*** Begin section ***
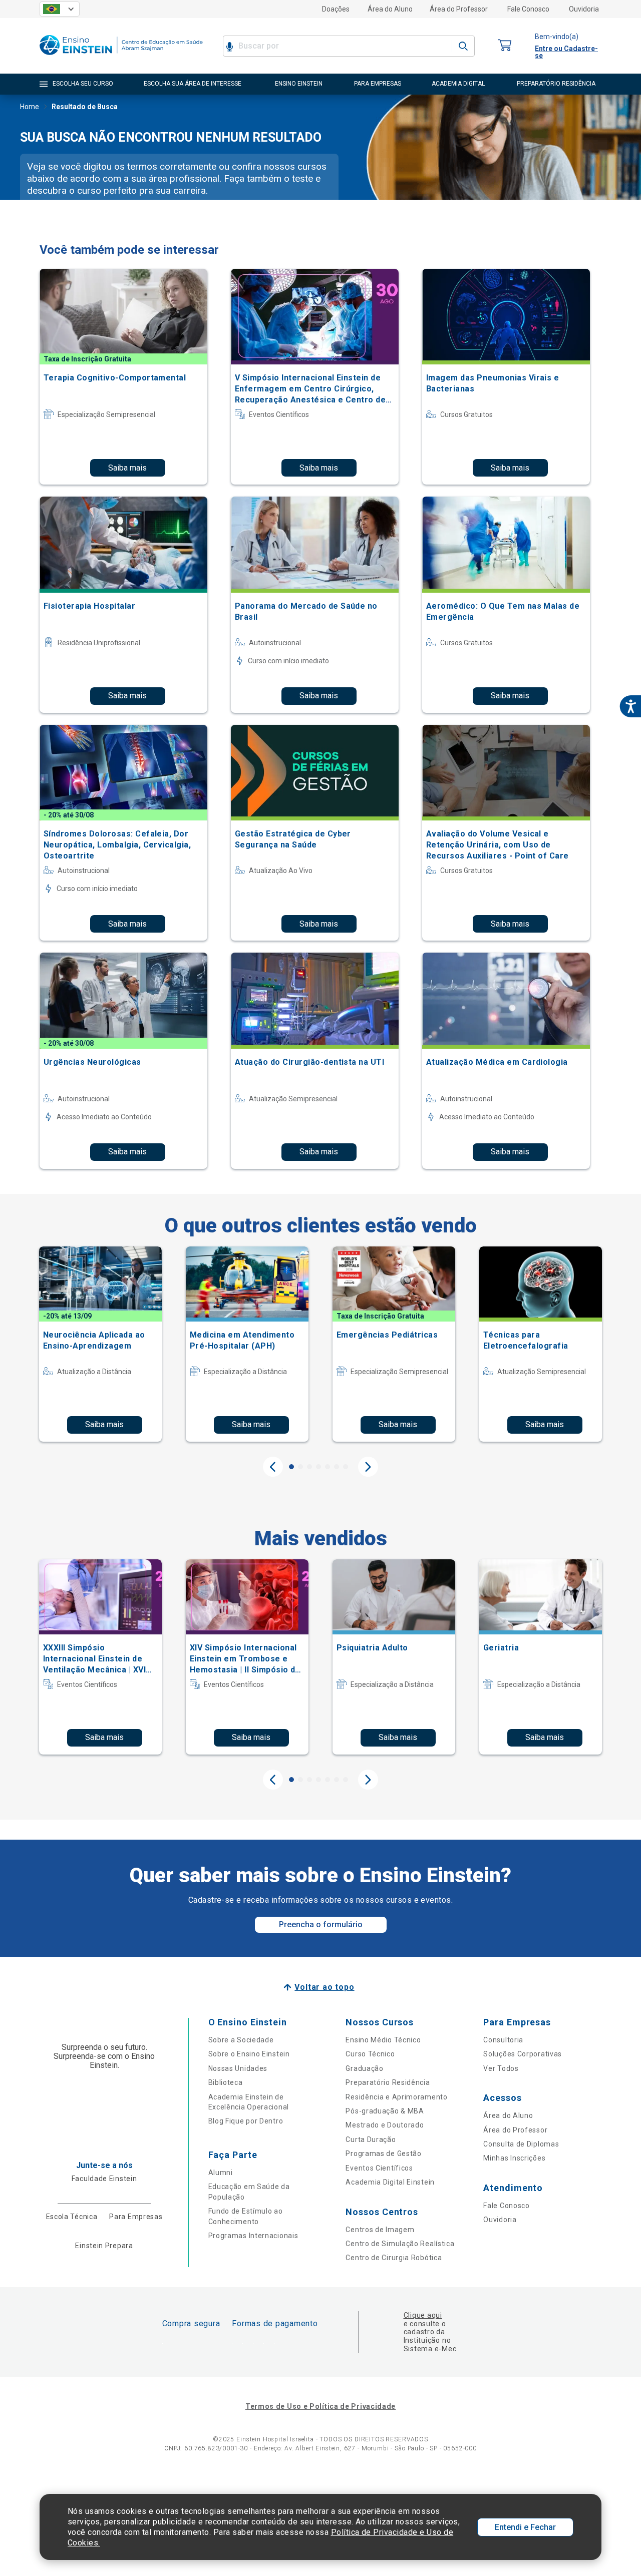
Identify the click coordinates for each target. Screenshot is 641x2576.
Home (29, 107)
*** End section ***
*** Begin section ***
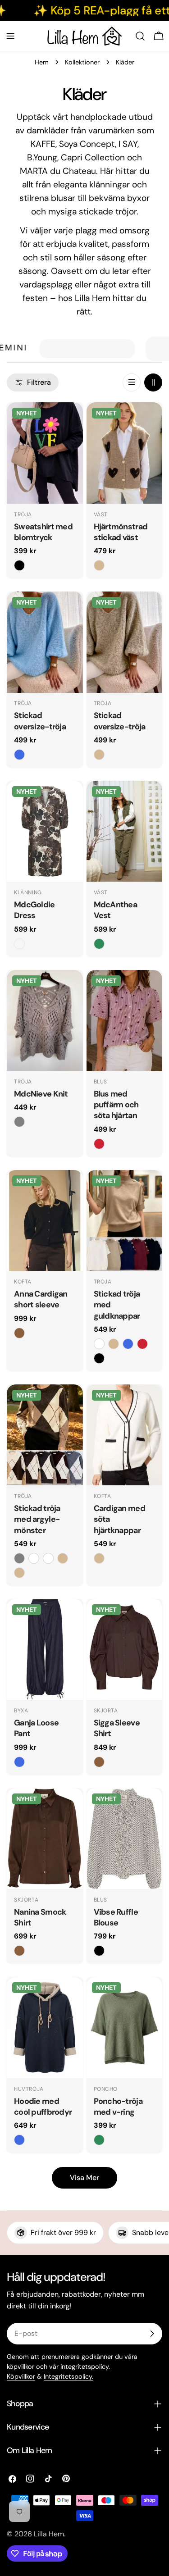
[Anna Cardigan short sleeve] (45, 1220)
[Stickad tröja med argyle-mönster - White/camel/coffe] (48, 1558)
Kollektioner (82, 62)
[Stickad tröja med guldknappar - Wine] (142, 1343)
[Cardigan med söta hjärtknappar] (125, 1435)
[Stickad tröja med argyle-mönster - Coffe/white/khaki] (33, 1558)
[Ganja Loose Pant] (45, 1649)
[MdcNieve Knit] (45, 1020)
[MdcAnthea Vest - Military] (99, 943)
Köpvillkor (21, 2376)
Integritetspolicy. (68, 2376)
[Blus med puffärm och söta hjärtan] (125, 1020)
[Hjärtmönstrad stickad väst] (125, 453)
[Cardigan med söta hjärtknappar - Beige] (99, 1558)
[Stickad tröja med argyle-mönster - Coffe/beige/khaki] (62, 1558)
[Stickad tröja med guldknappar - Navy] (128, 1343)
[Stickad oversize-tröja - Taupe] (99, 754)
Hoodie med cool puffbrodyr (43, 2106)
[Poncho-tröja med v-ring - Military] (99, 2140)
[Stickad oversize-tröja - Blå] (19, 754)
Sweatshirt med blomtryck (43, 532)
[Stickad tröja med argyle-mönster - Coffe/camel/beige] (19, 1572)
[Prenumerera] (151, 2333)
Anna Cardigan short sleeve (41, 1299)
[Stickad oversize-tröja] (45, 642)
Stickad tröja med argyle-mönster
*** End section ***
> _TASK TO COMPLETE_
Only the number is needed. Say how many lines of the entries contain "short".

> _RESPONSE FOR THIS EXERCISE_
2